Eugenio Eugenio - 1 month ago 34
C++ Question

cuSolver sample with cuSolverDnDgetrf not working

OK. I'm getting my hands dirty with some code I took from cuSolver samples.
I'm little experienced with C++, but I somehow managed to take the stuff I need from the original code.

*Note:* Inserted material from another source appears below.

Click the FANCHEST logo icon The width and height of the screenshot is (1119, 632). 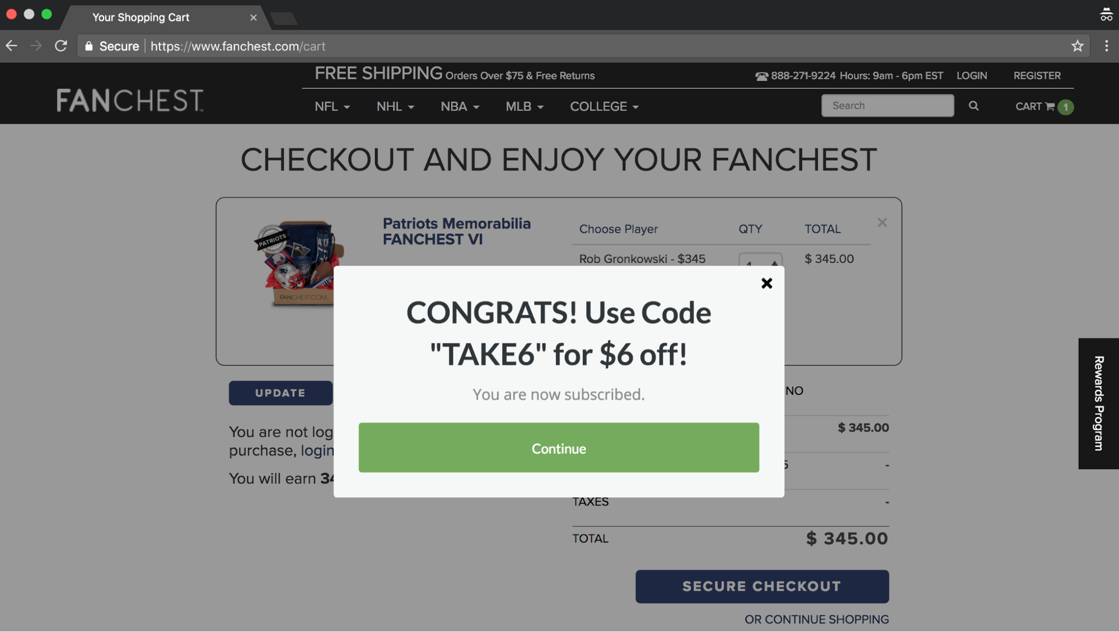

The problem is when I try to execute it; as recommended from the reference manual I compile with:

nvcc -c att3_cus_lu.cpp -I/usr/local/cuda-8.0/targets/x86_64-linux/include
g++ -fopenmp -o res.out att3_cus_lu.o -L/usr/local/cuda/lib64 -lcudart -lcublas -lcusolver -lcusparse


No problems till here; the output I get is always the same though:

step 1: set matrix (A) and right hand side vector (b)
step 2: prepare data on device
step 3: solve A*x = b
Error: LU factorization failed
INFO_VALUE = 2
timing: LU = 0.000208 sec
step 4: evaluate residual
|b - A*x| = NAN
|A| = 1.000000E+00
|x| = NAN
|b - A*x|/(|A|*|x|) = NAN


Whatever matrix or b vector I put the result is the same; the code can't factorize the matrix.
I've shown the INFO_VALUE whose value is always 2 on every execution; it's the value of the
info
variable requested for the cuSolverDnDgetrf() function. In the cuSolver reference manual it says:


This function computes the LU factorization of a m×n matrix PA = LU
where A is a m×n matrix, P is a permutation matrix, L is a lower triangular matrix with unit diagonal, and U is an upper triangular matrix.
If LU factorization failed, i.e. matrix A(U) is singular, The output parameter devInfo=i indicates U(i,i) = 0.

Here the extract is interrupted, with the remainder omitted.